**Work required:** All lines after the one containing "The image size is (1750, 432)." are needed, along with that line itself. Please repeat them exactly through the end of the entries.

**Records to process:**
----------------

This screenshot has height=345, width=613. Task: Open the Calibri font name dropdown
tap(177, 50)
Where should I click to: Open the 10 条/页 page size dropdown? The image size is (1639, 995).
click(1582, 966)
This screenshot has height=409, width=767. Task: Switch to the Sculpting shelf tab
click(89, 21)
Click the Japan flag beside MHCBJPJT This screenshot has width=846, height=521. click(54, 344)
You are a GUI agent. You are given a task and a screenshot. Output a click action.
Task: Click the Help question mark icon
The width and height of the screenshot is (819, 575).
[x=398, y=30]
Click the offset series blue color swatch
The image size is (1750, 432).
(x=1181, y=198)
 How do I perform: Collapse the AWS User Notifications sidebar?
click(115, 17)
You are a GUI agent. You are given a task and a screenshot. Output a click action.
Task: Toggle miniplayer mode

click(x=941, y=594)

----------------

**Your response:**
The image size is (1750, 432).
(x=1181, y=198)
 How do I perform: Collapse the AWS User Notifications sidebar?
click(115, 17)
You are a GUI agent. You are given a task and a screenshot. Output a click action.
Task: Toggle miniplayer mode

click(x=941, y=594)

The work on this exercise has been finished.